Gostam de histórias de aviões?

Gostam de histórias de aviões? Tenho uma para vos contar!

No inverno de 2001/02, passeava-me tranquilamente num Land Rover 109 nas pistas de L’Adrar na Mauritânia, quando um Toyota mauritano se coloca lado a lado e nos ultrapassa. Nos bancos de trás do Toyota, dois ocidentais, um dos quais nos metralha com a sua máquina fotográfica.

Alguns quilómetros à frente, eis os mauritanos preparando-se para fazer o chá sob uma palmeira e sempre o fotografo a tirar-nos fotografias.


Paramos e acabamos por compreender porque é que eles gostavam tanto de fotografar o velho 109: é que no boné de um dos dois ingleses estava “Camel Trophy Land Rover”!

Bebemos um chá e estes ingleses (um jornalista da BBC e o seu fotógrafo) disseram-nos que andavam à procura de um avião (Hermés aircraft) caído no deserto em 1952 não longe daqui e nunca encontrado, mas recentemente lembrado por uma vaga fotografia (na qual se vê a carlinga em alumínio polido que brilha ao Sol) tirada de um avião das linhas regulares e um pouco preciso ponto GPS (N19º 27 O12º 35).

Interessado, o jornalista acaba por encontrar o jornal da época, o piloto e o co-piloto eram franceses e os passageiros ingleses (oito).

Devido a um erro de navegação, o piloto acaba por andar às voltas numa tentativa de encontrar Atar, lugar de reabastecimento de combustível que lhe permitiria cobrir Londres/Dakar

Acaba por ficar sem combustível e o avião aterra num maciço dunar perto das montanhas de L’Adrar. Os nómadas que por lá andavam acorrem em seu socorro, mas passageiros e tripulação não compreendem o seu dialecto. O piloto anota no seu diário, a fonética, os lugares e o trajecto pelo qual os nómadas os conduzem até Atar.
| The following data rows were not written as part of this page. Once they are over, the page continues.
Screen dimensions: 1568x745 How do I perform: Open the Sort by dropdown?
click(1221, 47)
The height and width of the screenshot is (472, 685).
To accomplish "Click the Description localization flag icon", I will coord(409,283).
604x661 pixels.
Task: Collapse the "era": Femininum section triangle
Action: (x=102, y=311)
Creio que andaram mais de 10 dias. O co-piloto faleceu devido aos ferimentos na cabeça sofridos no acidente e foi enterrado junto ao guelb El Ayoun! Os outros estavam sãos e salvos!
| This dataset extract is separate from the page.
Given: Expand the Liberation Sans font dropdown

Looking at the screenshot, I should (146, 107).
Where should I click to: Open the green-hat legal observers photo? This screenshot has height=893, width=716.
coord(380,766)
Depois deste chá apaixonante, eis dois grupos de pessoas completamente excitadas na procura de uma carcaça de avião no deserto entre Tagant e L’Adrar!

O primeiro grupo, um Toyota com mauritanos, podem informar-se junto das populações locais, com um impreciso ponto GPS num livro de notas e uma carta Michelin Africa 1/4 000 000 e dois dias no máximo!

O segundo grupo, com dois velhos Land Rover 109, as cartas IGN 1/200 000 e não compreendendo absolutamente nada de Hassanien, mas com tempo!

Nós não encontramos senão o que resta, uma parte do trem de aterragem e uma parte do motor em forma de estrela. A carlinga está sob a areia e os locais, com o decorrer dos anos entreteram-se a construir ferramentas. Basta olhar para as facas e utensílios que os nómadas das redondezas usam!
Claro que os ingleses o encontraram primeiro e nós uns três ou quatro dias depois!
Um ano depois voltei a passar por Atar e um guia local (Sidi) informou-me que os ingleses em questão tinham regressado, contratado os serviços locais para retirar a areia da carlinga do avião e acabar a sua reportagem!

Algumas informações: Carta IGN 1/200 000 FARAOUN
O ponto mais próximo que tenho do avião é: N 19° 28.233′, O 12 ° 39.742′
Nós acabamos a pé, 2 ou 3 quilómetros no meio das dunas com um nómada!
O maciço de dunas chama-se Taffoujert e para aqueles que pretendem visitar o local, o melhor é avançar pelo oued Tibounkrîne e não pelo oued Bou’aboun e bem podem tirar ar aos pneus…
E não tenho mais nada para dizer, talvez vocês é que possam acrescentar algo e além do mais…boa caça!